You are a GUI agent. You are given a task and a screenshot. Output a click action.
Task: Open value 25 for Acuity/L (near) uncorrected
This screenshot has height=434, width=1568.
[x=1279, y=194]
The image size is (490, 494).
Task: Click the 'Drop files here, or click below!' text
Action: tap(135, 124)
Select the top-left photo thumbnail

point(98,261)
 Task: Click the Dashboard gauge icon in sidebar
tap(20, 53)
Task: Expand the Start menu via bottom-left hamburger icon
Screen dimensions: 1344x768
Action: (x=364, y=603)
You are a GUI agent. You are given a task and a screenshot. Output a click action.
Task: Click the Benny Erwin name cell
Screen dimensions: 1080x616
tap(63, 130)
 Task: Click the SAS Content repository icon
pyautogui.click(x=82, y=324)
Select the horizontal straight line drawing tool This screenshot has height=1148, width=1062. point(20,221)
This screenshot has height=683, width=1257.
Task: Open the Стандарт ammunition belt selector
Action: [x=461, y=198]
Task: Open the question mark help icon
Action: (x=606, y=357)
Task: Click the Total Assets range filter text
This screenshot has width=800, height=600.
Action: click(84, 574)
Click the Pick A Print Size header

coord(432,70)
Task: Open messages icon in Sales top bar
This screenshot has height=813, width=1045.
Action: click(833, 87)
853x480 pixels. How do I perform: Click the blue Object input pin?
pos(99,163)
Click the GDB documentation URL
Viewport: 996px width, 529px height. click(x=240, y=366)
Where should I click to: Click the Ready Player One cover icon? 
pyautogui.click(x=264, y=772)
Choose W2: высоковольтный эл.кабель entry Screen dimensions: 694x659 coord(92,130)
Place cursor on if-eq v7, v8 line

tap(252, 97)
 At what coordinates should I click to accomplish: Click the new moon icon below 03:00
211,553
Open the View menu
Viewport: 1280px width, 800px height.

▬▬▬

What the task requires:
Quote only the lines from the line containing "This screenshot has height=813, width=1045." through the end of the listing, please, keeping both the first and the last line.

Solution:
This screenshot has height=813, width=1045.
Action: click(833, 87)
853x480 pixels. How do I perform: Click the blue Object input pin?
pos(99,163)
Click the GDB documentation URL
Viewport: 996px width, 529px height. click(x=240, y=366)
Where should I click to: Click the Ready Player One cover icon? 
pyautogui.click(x=264, y=772)
Choose W2: высоковольтный эл.кабель entry Screen dimensions: 694x659 coord(92,130)
Place cursor on if-eq v7, v8 line

tap(252, 97)
 At what coordinates should I click to accomplish: Click the new moon icon below 03:00
211,553
Open the View menu
Viewport: 1280px width, 800px height.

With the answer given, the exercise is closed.